Rewrite the lines from the one containing "Click blank space" through the end of the records, inclusive, with "browsing history" replaced by "search history" and nothing else changed. Omit the pictures from your answer.

[Start Stored rows]

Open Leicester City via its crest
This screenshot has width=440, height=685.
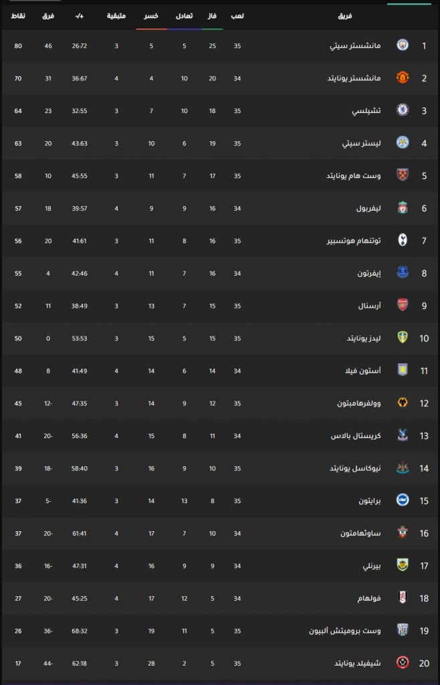pos(403,143)

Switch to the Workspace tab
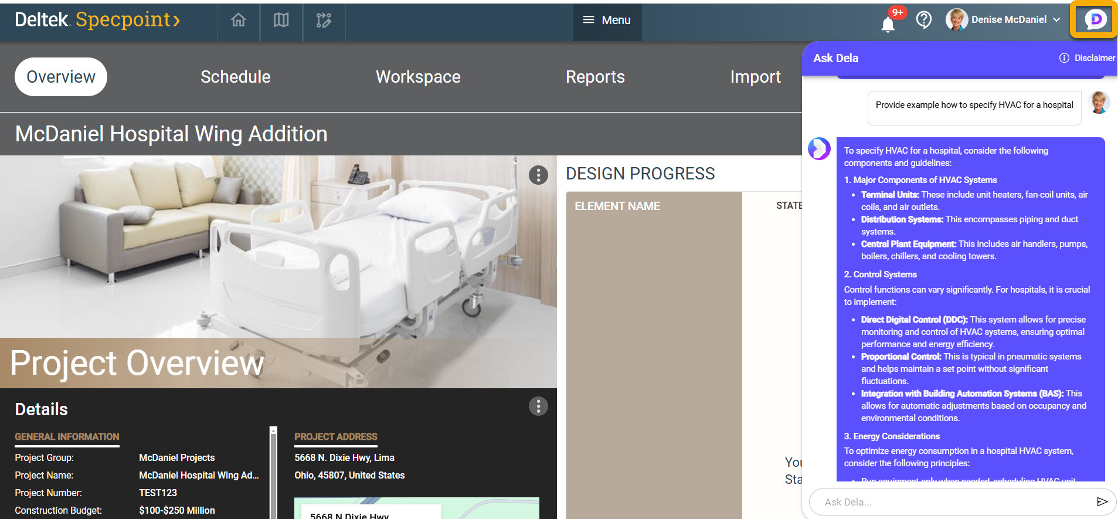417,77
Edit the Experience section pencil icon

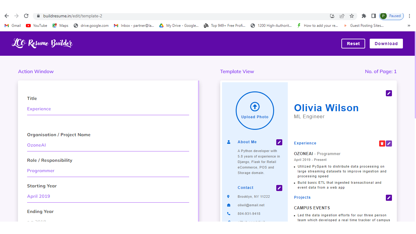coord(389,144)
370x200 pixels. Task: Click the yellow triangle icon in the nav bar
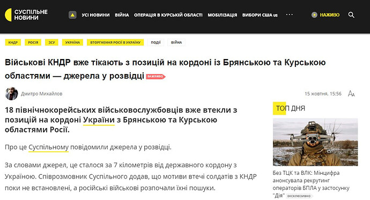(x=73, y=15)
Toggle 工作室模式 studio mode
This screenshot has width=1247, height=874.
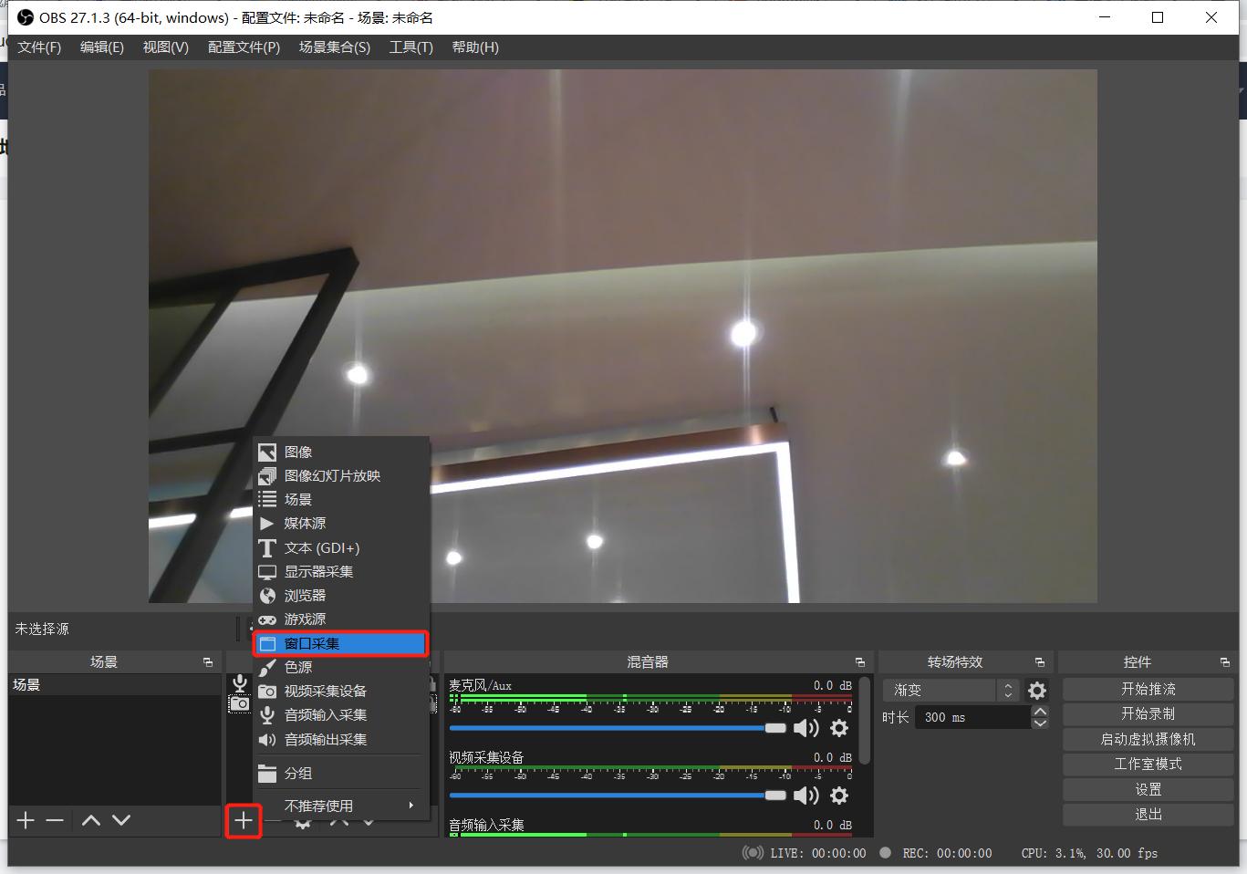coord(1148,764)
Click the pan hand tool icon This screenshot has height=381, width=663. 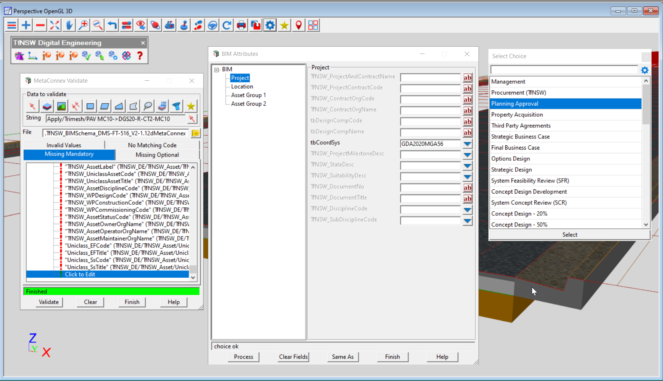pos(69,25)
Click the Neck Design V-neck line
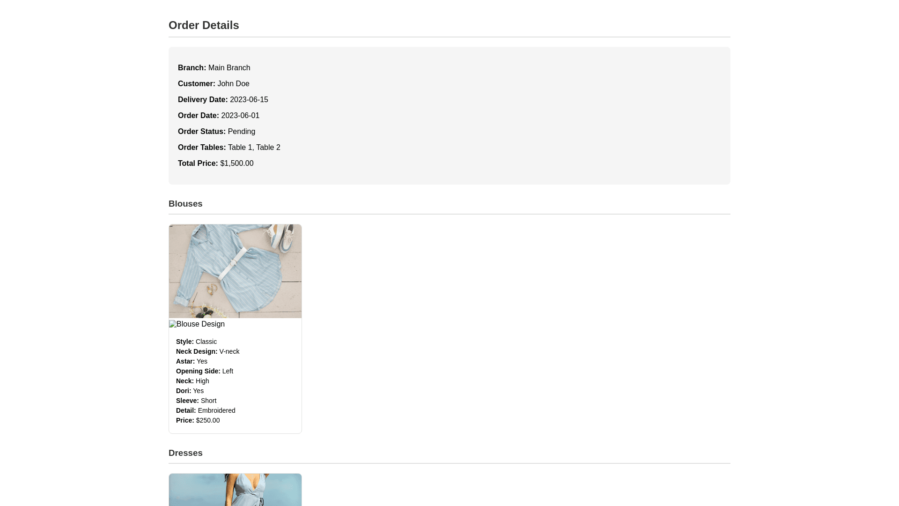 (207, 351)
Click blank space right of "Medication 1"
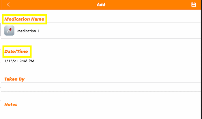Image resolution: width=202 pixels, height=119 pixels. (x=115, y=31)
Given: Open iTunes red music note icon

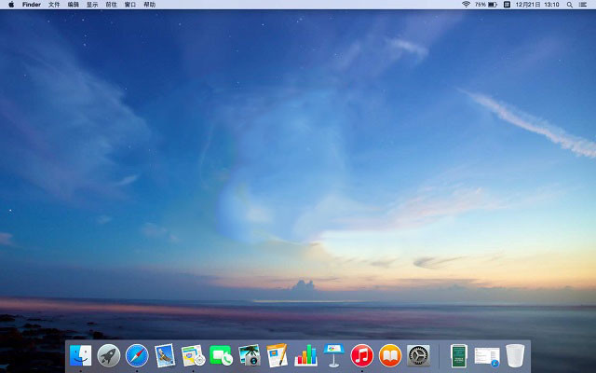Looking at the screenshot, I should click(361, 355).
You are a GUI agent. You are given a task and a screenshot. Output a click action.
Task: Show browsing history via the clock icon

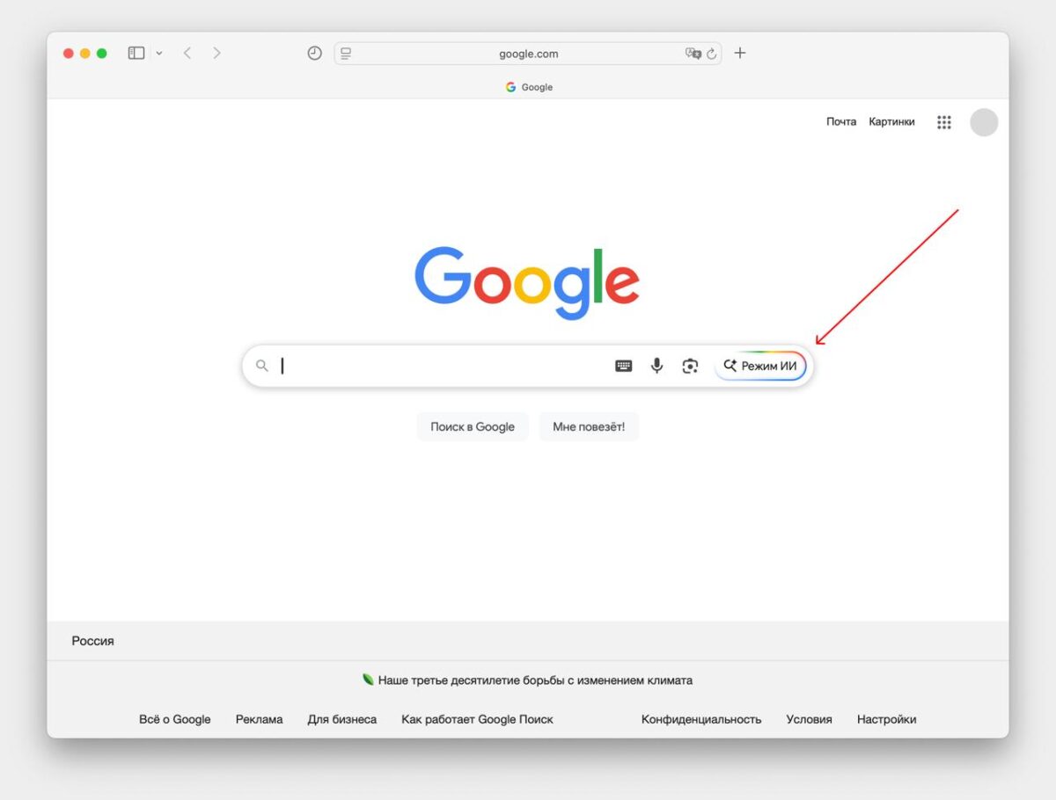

[End Stored rows]

Response to this task:
Click blank space right of "Medication 1"
Image resolution: width=202 pixels, height=119 pixels. (x=115, y=31)
Given: Open iTunes red music note icon

Looking at the screenshot, I should click(361, 355).
You are a GUI agent. You are given a task and a screenshot. Output a click action.
Task: Show search history via the clock icon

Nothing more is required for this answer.